Di berbagai tempat makan, dari kaki lima sampai bintang lima, saya pernah menikmati aneka macam sayur sup. Tetapi, ini menakjubkan, saya masih menganggap bahwa semua sayur sup itu tidak ada yang dapat mengalahkan kenikmatan sayur sup buatan ibu saya. Bisa jadi, kalian pun memiliki kesamaan dalam hal itu. Kalian mungkin menyukai suatu masakan ibu, dan merasa bahwa masakan lain di mana pun tidak ada yang bisa mengalahkan kenikmatan masakan ibu kalian.

Bagaimana hal semacam itu bisa terjadi? Ada yang mengatakan bahwa hal semacam itu dilatari enzim amilase. Enzim amilase adalah enzim yang bertanggung jawab mencerna karbohidrat kompleks menjadi molekul-molekul gula yang lebih sederhana. Enzim ini diproduksi di pankreas dan kelenjar ludah, dan bekerja dengan cara memecah ikatan kimia dalam molekul karbohidrat, seperti pati dan glikogen, menjadi molekul-molekul gula yang lebih kecil seperti glukosa dan maltosa. 

Level enzim amilase pada seorang ibu akan mempengaruhi level enzim amilase pada anaknya, sehingga terjadi kesamaan level amilase, dan itu menyebabkan kita “selaras” dengan selera makan ibu kita. 

Tapi hipotesis itu belum cukup terbukti.

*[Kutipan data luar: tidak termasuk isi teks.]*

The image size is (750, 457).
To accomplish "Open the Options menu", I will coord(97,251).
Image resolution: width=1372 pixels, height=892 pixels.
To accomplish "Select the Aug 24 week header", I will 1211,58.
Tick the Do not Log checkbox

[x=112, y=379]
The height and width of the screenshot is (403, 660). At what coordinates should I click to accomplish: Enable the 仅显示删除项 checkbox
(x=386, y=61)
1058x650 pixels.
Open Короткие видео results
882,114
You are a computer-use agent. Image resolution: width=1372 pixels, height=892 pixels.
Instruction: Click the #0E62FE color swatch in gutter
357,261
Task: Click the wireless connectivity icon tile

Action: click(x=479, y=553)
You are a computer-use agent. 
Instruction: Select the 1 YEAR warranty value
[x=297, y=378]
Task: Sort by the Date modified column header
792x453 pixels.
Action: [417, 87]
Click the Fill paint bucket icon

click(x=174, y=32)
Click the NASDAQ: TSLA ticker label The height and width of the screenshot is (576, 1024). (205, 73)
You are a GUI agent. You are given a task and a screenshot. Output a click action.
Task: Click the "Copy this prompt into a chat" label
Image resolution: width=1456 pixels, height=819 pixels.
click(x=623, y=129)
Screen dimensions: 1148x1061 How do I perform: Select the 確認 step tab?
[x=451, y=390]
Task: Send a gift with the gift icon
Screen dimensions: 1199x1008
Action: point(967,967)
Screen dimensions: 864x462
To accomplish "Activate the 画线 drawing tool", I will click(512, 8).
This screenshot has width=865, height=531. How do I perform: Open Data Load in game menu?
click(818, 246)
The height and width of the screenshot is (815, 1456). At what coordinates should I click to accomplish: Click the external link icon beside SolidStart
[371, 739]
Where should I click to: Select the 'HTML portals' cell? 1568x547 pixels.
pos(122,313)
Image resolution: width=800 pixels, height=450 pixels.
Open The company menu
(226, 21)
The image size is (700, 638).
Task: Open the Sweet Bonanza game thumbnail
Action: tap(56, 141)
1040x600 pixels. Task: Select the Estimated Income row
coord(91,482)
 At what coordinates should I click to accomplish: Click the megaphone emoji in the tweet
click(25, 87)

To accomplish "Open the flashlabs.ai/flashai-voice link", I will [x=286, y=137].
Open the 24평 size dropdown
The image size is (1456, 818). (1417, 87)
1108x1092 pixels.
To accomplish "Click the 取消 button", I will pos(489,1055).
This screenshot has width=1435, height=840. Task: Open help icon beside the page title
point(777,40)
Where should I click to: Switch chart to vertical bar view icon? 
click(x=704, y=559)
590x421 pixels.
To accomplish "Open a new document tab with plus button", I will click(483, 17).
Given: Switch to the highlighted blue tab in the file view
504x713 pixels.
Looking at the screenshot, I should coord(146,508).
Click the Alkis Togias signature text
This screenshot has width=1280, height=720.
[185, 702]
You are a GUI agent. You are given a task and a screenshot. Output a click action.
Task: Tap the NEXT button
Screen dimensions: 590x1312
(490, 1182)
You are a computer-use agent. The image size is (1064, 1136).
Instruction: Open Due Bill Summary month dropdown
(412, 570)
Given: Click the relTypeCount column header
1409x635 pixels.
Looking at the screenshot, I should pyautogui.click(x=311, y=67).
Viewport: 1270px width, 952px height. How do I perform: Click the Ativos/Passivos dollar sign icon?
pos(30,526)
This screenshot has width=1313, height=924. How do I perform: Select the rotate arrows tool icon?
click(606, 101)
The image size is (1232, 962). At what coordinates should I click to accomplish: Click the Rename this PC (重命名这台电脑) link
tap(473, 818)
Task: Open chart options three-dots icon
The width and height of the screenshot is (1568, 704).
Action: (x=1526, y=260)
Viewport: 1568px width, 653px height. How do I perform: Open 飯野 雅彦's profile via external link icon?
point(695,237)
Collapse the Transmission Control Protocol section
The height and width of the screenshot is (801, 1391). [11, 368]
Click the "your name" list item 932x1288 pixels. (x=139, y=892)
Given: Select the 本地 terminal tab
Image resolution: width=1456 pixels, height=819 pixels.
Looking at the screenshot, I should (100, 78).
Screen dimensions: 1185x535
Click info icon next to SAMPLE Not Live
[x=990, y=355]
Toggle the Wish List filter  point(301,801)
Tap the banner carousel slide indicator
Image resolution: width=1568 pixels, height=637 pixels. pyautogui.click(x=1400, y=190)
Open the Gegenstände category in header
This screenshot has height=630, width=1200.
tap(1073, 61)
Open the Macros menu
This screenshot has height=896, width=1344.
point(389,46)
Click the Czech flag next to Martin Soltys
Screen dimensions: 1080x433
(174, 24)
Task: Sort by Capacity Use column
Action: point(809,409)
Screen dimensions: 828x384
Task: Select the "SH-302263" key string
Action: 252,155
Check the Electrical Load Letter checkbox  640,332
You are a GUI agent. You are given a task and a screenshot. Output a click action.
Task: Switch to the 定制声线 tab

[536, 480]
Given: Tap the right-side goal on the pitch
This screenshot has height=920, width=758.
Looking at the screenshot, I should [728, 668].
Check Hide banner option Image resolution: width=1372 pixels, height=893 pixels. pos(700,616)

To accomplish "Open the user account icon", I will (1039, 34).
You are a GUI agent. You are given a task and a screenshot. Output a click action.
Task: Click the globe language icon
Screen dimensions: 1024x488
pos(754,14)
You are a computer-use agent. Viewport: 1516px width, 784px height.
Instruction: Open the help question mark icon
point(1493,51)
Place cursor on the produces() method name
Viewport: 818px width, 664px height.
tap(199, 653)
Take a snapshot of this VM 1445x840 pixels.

Pasalnya, anak yang sejak kecil terbiasa menikmati masakan ART di rumahnya juga akan “selaras” dengan selera makan si ART. Selain itu, ada orang-orang yang secara objektif menyadari bahwa masakan ibunya biasa-biasa saja, dan menerima kenyataan bahwa ada banyak masakan lain yang lebih enak, meski mereka tetap menyukai masakan ibunya.

Jadi, saya lebih meyakini bahwa kita menganggap masakan ibu sangat enak—terlepas apakah benar enak atau tidak—karena “doktrinasi” yang kita terima sejak kecil. Seperti yang saya alami. Sejak kecil, saya akrab dengan sayur sup dan aneka sayur lain buatan ibu, dan terbiasa, dan menganggapnya enak. Sampai sekarang, saya masih menganggap sayur buatan ibu tetap yang paling enak. 

Sekarang, mari buat ilustrasi terbalik. 

Suatu malam, saya keluar rumah dengan perut lapar. Ketika sedang melaju perlahan-lahan, saya mendapati sebuah tempat makan yang tampak ramai. Ada banyak motor dan mobil yang parkir di sekeliling tempat itu. Saya pun tergelitik, dan berhenti di sana.

Tempat makan yang saya datangi malam itu menyediakan nasi goreng dan capcay. Saya memesan capcay, dan nasi putih. Ketika menikmati hidangan itu, saya benar-benar takjub. Seumur-umur, baru kali itu saya menikmati capcay yang enaknya luar biasa! “Pantas tempat makan ini ramai sekali,” pikir saya waktu itu.

Usai makan, sambil menikmati udud, saya berpikir, apakah capcay yang saya makan malam itu benar-benar enak, ataukah terasa enak karena kebetulan saya sedang lapar?

Beberapa hari kemudian, saya kembali ke tempat itu, karena penasaran, juga karena ketagihan dengan capcay yang sangat enak. Saya kembali memesan nasi dan capcay. Kali ini, saya mempersiapkan pikiran senetral mungkin, agar lidah saya lebih objektif. Hasilnya, capcay itu memang enak! 

Di lain waktu, dengan rasa penasaran yang makin tinggi, saya datang ke tempat makan itu dengan kondisi perut lumayan kenyang. Kali ini, saya hanya memesan capcay, tanpa nasi. Dasar capcay enak, bahkan ketika dimakan dalam kondisi perut kenyang pun, capcay itu masih enak. Saya pun akhirnya yakin, “Ini benar-benar capcay paling enak sedunia!” 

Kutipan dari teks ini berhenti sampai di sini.